Required work
Recast everything from the line containing "You are a GUI" down to the line containing "click(x=286, y=250)" as a Markdown table with the columns Row and Text, giving each line a row number and skipping blank lines. Leave the pictures out.

Supplied records
--

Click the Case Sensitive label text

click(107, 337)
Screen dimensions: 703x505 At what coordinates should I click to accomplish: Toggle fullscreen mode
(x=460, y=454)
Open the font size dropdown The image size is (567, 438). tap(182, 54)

--

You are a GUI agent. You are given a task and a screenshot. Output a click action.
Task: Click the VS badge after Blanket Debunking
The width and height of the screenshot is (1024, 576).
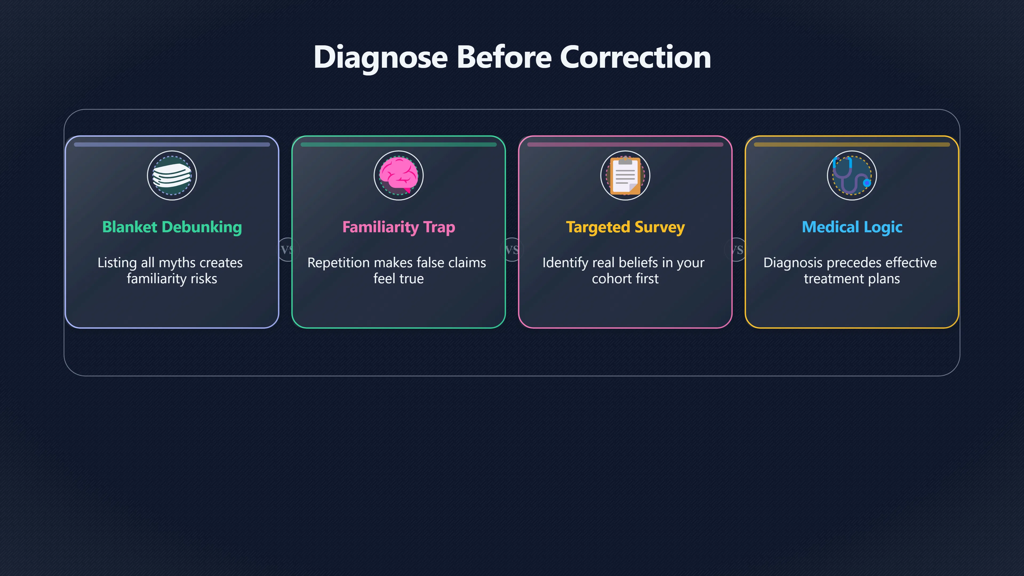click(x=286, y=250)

--

Written solution
| Row | Text |
|---|---|
| 1 | You are a GUI agent. You are given a task and a screenshot. Output a click action. |
| 2 | Task: Click the VS badge after Blanket Debunking |
| 3 | The width and height of the screenshot is (1024, 576). |
| 4 | click(x=286, y=250) |